Arkan mulai melangkah dan aku juga ikut melangkah, tidak ku sangka dia mengambil shower dan menyemprotkannya padaku. Aku berteriak histeris saat air mulai membasahi bajuku. 

"Arkan .... Apa-apa sih lo, main siram aja," protesku. 

"Biar lo mandi dong, tadi kayaknya gak bersih," ledeknya.

Aku mengambil shower dan menyemprotkan air pada Arkan. Kami sama-sama basah kuyup.

"Rasain emang enak?"

"Enak dong, yang nyemprot juga istri gue." 

Aku tambah kesal mendengar Arkan yang terkesan kesenangan dan terus menyemprotkan air ke badan Arkan. 
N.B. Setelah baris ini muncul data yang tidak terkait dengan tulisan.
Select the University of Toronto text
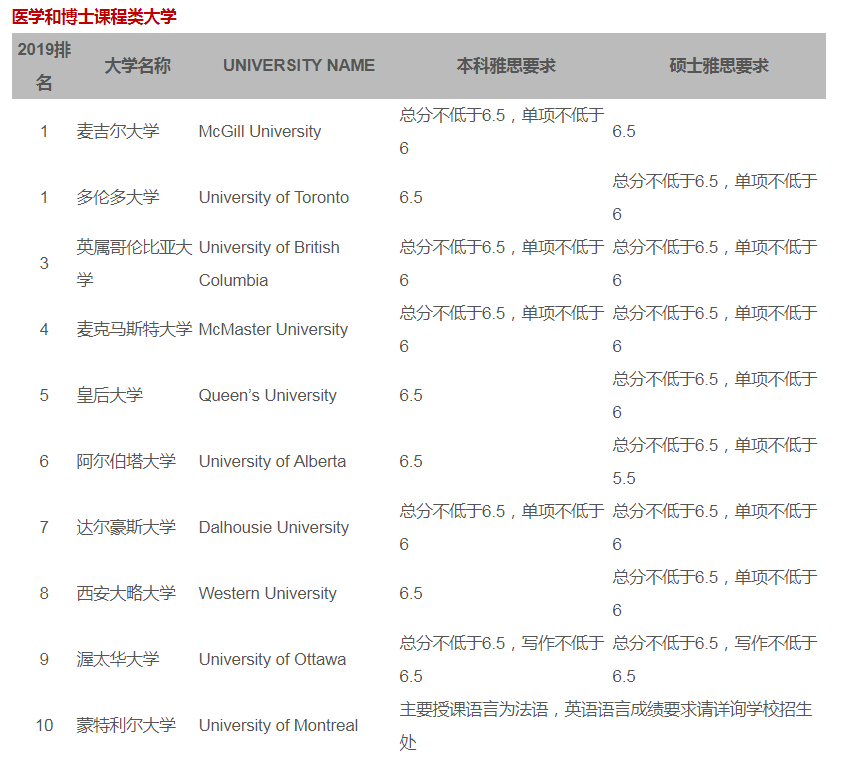The width and height of the screenshot is (842, 759). coord(273,198)
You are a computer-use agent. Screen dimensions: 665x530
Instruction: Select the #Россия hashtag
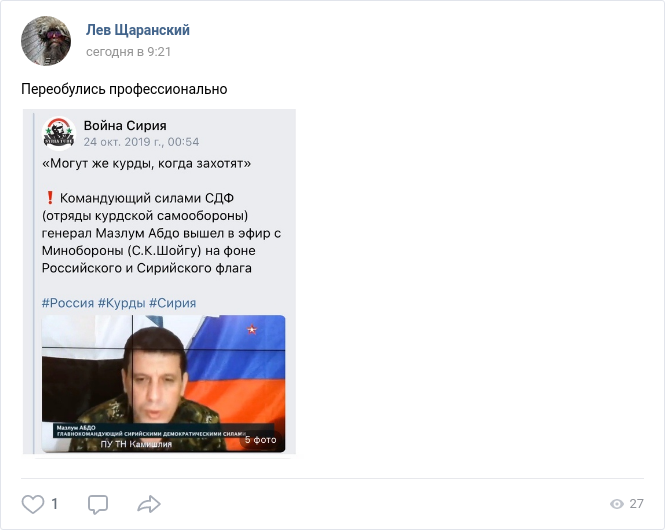68,303
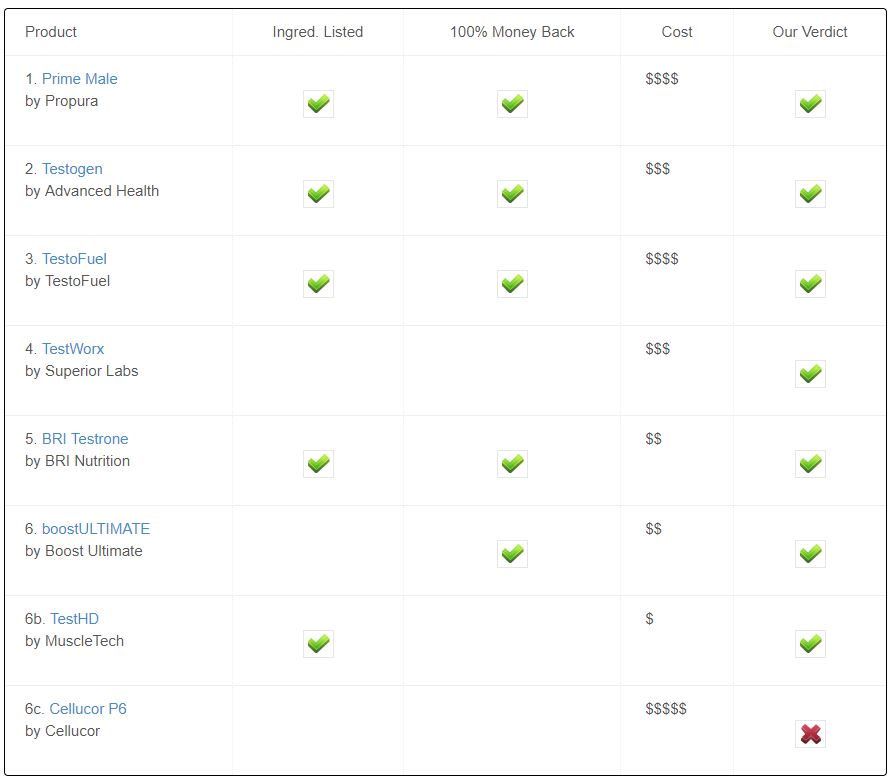Click TestWorx's Our Verdict checkmark
The width and height of the screenshot is (892, 781).
(x=810, y=374)
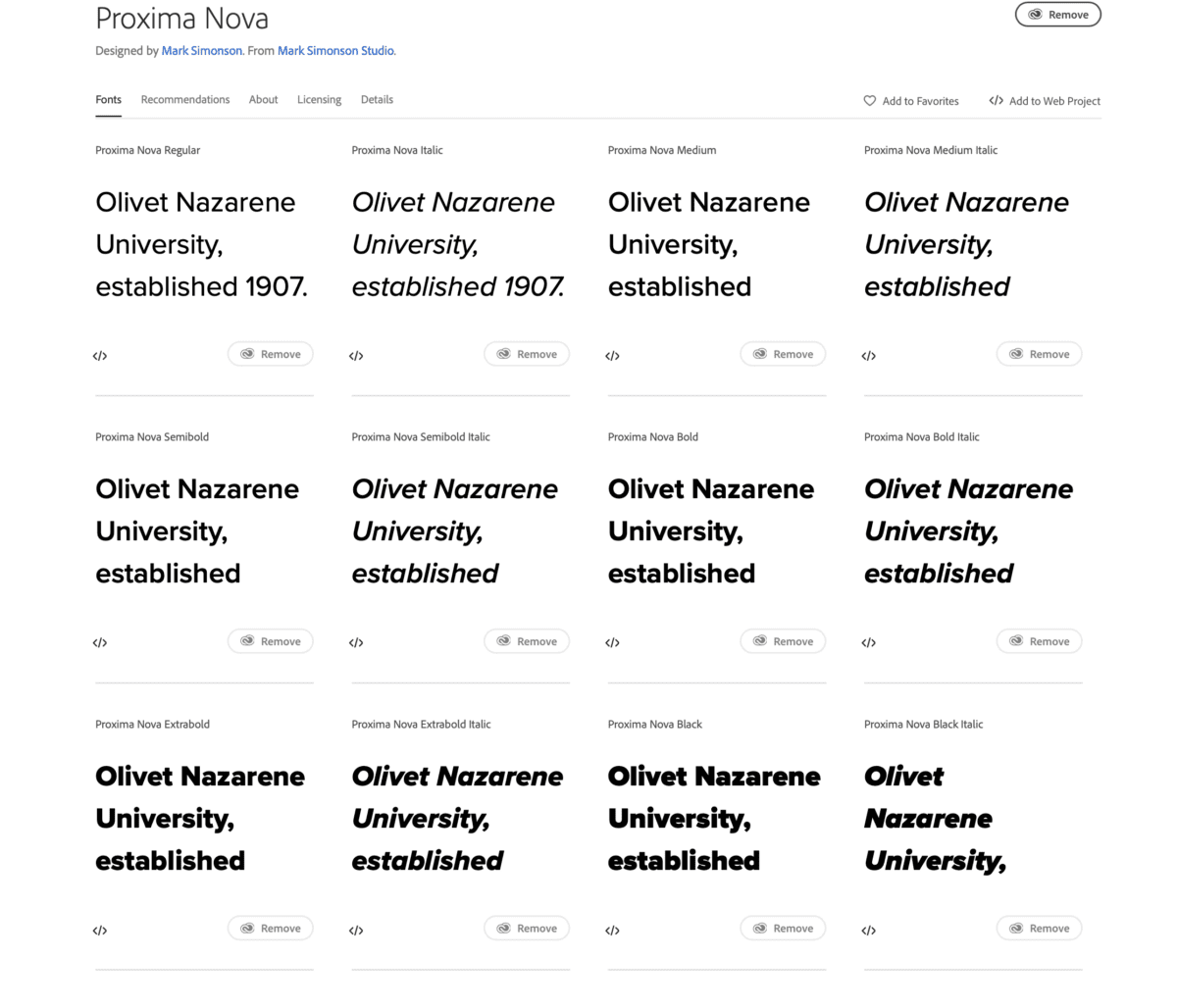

Kamar mandi seperti habis terkena banjir, air menetes dari setiap sudut, sampo dan sabun berjatuhan dari tempatnya. 

Air juga menetes dari tubuh kami, tapi rasanya kok tidak dingin. Badanku malah menghangat, apalagi saat tatapan kami saling beradu. 

Suhu tubuhku semakin hangat dan aliran darahku semakin cepat. Harusnya wajahku pucat karena terkena air dalam waktu yang lama, tapi malah sebaliknya wajahku memerah.

Aku menunduk memutuskan pandangan kami, Arkan malah meraih daguku. Kami saling berpandangan lagi, wajah kami saling mendekat. 

Aku dapat merasakan hangat nafas Arkan, aku tau Arkan juga merasakan hal yang sama. Aku tidak tau siapa yang memulai hingga bibir kami saling bertemu. Berbagi kehangatan, menjalarkan getaran yang membuat geli seluruh tubuh. Membuat perutku terasa aneh, tidak sakit tapi  tidak juga enak. 

Aku tidak bisa menggambar rasa ini, yang pasti aku baru pertama kali merasa hal ini. Aku baru pertama kali merasakan nafas seseorang, baru pertama kali merasakan getaran yang menggelitik sampai membuat tubuhku terasa melayang. 

Kata orang kamar mandi banyak setannya dan aku yakin itu benar, buktinya kami berciuman sekarang. 

Ciuman ini ciuman pertama, pertama memutuskannya adalah aku. Aku langsung berlari keluar kamar mandi. Arkan. Tidak kecewa di malah tertawa di dalam sana. 

"Cie yang baru ciuman," ledeknya. 

"Apaan sih, kayak gak pernah aja," kataku salah tingkah. 

"Kan memang yang pertama," kata Arkan tanpa malu. 

Aku langsung menutup wajahku malu, ini juga ciuman pertama Arkan.  Memikirkannya membuat wajahku semakin merah. 

Ya Allah, apakah aku terkena sakit jantung? Kenapa detaknya semakin kencang saja. Aduh aku harus bagaimana? Apakah ini berbahaya dan bisa mengakibatkan kematian. Seperti aku harus segera konsultasikan ke dokter untuk masalah ini.